Friday, September 25, 2009

London porters

The forgotten story of London’s porters « Zythophile

Almost no modern books on the history of London mention the Ticket Porters and their rivals the Fellowship Porters, not even Weinreb and Hibbert’s 1,000-page London Encyclopedia (which does, however, manage to mangle a nonsensical story about ale conners and the Tiger pub at the Tower of London).

The exception is Peter Earle’s A City Full of People, subtitled Men and Women of London 1650-1750, published in 1994, which leans for its scholarship about the subject on Walter Stern’s The Porters of London, written in 1960.

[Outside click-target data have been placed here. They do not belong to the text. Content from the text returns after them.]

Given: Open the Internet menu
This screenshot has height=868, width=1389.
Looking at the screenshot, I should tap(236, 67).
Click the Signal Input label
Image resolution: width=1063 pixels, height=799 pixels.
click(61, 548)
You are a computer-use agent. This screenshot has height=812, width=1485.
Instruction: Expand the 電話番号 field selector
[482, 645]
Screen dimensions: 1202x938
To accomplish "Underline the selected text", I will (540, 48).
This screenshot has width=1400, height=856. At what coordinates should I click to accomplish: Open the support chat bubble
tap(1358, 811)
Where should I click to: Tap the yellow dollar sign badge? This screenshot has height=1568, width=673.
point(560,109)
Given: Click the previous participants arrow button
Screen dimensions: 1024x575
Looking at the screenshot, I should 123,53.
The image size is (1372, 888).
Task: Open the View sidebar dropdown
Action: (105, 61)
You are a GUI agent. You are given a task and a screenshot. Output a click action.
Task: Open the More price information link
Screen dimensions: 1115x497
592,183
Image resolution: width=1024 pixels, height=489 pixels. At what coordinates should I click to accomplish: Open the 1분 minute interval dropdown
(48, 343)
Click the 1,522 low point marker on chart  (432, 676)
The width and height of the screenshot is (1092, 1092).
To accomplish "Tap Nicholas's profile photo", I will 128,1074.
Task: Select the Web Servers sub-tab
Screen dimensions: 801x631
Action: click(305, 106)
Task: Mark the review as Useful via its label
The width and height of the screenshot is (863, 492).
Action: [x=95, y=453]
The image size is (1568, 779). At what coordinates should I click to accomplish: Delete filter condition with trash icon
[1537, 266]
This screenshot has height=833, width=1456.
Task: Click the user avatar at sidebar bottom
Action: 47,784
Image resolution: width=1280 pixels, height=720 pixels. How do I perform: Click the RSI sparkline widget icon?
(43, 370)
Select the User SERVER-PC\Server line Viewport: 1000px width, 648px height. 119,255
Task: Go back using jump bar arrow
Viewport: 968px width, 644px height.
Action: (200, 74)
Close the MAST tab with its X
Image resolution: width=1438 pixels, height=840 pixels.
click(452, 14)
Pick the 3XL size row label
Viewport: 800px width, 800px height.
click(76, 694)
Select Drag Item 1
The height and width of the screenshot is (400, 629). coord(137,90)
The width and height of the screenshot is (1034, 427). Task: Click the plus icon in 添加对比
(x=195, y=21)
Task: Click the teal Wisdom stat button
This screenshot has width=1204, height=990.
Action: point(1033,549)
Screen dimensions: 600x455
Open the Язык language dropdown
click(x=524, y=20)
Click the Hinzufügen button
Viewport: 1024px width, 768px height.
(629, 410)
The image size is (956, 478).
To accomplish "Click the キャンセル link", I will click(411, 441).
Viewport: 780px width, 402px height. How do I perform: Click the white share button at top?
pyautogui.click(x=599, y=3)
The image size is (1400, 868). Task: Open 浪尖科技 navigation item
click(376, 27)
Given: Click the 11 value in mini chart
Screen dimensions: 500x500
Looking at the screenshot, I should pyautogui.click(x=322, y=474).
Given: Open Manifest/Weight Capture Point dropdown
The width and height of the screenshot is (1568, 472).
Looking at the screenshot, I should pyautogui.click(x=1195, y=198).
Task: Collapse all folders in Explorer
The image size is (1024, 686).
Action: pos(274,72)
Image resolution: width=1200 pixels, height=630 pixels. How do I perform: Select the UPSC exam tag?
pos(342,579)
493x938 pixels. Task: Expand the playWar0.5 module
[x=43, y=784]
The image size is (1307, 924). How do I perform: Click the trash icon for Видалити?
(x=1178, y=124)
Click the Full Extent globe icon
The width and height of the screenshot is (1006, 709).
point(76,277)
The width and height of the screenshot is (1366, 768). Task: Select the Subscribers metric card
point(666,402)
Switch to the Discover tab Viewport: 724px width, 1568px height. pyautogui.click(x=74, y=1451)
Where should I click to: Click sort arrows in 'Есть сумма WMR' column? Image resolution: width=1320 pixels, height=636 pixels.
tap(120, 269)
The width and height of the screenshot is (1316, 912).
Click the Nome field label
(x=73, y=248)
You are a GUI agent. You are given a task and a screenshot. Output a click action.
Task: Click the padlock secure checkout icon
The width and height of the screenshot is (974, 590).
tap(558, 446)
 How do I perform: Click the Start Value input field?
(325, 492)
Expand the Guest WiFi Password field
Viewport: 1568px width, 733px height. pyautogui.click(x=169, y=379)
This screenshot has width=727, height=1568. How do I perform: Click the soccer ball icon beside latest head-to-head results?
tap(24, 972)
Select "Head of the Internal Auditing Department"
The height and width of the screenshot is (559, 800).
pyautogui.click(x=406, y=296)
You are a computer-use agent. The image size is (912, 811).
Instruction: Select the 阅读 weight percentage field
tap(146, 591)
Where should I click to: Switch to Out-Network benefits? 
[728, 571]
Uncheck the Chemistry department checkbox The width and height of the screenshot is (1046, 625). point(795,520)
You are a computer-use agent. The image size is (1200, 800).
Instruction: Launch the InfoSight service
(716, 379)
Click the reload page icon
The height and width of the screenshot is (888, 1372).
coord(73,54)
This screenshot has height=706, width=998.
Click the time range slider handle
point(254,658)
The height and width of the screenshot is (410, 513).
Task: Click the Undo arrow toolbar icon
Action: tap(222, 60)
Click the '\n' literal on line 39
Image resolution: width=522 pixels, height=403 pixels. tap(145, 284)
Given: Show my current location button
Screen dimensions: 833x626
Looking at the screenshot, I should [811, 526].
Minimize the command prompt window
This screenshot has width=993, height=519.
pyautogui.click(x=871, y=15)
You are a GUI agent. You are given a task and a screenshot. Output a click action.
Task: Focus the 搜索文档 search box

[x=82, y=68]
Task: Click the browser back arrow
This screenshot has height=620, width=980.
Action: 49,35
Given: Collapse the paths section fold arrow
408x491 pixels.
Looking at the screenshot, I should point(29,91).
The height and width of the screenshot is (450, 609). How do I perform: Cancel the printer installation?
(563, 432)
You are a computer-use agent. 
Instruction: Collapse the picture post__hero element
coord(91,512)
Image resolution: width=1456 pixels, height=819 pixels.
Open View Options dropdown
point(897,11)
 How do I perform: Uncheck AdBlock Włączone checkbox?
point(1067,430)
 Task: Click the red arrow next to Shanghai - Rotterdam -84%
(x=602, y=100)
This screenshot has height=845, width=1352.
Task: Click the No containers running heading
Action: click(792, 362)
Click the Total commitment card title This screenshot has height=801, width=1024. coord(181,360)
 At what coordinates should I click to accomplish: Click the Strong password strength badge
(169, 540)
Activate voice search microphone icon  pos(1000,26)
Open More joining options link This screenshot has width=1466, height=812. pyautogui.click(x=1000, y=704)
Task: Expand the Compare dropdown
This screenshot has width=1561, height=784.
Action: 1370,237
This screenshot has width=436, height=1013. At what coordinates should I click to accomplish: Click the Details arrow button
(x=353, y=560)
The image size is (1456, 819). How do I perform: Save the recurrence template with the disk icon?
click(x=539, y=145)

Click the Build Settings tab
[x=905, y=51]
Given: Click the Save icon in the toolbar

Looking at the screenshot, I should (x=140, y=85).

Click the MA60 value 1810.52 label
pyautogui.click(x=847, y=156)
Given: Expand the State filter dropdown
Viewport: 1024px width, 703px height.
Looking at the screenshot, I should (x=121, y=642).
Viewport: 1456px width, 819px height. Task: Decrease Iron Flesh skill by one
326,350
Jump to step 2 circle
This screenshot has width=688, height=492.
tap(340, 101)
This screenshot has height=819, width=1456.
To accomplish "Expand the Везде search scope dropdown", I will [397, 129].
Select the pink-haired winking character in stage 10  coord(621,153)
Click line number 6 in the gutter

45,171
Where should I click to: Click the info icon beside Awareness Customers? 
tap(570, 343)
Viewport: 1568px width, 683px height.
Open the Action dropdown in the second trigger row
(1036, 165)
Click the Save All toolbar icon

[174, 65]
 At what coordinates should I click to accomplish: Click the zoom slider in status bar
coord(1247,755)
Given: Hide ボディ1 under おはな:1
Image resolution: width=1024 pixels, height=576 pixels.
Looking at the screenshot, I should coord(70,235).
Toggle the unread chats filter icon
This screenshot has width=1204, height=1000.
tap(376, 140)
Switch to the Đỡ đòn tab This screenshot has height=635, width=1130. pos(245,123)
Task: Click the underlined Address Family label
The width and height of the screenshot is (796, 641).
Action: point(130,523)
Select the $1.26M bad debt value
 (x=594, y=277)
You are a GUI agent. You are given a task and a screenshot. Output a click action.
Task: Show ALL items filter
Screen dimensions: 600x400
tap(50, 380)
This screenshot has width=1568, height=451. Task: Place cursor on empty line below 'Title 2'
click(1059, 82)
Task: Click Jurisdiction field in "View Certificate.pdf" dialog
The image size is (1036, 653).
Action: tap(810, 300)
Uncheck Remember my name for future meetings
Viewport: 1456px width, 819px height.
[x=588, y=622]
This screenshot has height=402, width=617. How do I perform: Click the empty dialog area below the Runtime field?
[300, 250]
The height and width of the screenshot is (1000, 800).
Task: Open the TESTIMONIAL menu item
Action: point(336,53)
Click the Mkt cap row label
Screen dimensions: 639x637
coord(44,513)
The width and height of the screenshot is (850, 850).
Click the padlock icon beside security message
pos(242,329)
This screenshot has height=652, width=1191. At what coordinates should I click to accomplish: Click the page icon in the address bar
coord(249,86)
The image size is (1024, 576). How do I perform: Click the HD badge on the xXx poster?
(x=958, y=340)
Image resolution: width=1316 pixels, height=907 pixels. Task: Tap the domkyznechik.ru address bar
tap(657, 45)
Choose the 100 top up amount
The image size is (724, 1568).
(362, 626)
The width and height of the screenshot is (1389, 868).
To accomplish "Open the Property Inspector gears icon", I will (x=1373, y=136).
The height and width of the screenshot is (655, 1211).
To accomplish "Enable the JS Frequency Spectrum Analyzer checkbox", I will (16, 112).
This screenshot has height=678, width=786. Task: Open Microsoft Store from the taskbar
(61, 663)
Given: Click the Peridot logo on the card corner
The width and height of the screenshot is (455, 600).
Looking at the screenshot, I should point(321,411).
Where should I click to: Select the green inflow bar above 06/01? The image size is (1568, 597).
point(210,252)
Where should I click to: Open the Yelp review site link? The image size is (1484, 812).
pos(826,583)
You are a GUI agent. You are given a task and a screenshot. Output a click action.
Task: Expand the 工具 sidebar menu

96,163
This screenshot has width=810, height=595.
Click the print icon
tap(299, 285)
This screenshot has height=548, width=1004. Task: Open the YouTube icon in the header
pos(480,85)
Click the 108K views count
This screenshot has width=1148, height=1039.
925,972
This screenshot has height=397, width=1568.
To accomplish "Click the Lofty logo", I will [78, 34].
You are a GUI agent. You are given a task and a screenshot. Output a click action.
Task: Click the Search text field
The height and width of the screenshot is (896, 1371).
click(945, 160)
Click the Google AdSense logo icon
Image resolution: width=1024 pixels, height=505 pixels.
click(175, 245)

This lack of general knowledge about the people who played an irreplaceable role in London’s economy from the 17th to the 19th centuries, one that was the equivalent of white van delivery driver, motorcycle courier and postman rolled into one, meant confusion for beer writers in the 1970s when they came to write about porter the drink.

[Middle English portour, from Anglo-Norman, from Late Latin portātor, from Latin portāre, to carry.]

A dark beer resembling light stout, made from malt browned or charred by drying at a high temperature.

[Short for porter's ale.] porter: Definition from Answers.com

1 Comments:

Blogger Zythophile said...

Thanks for the link - Answers.com is wrong, incidentally, to say porter (the drink) is "short for porter's ale", since porter was a beer, that is to say, well-hopped, not an ale (only lightly hopped in the 18th century).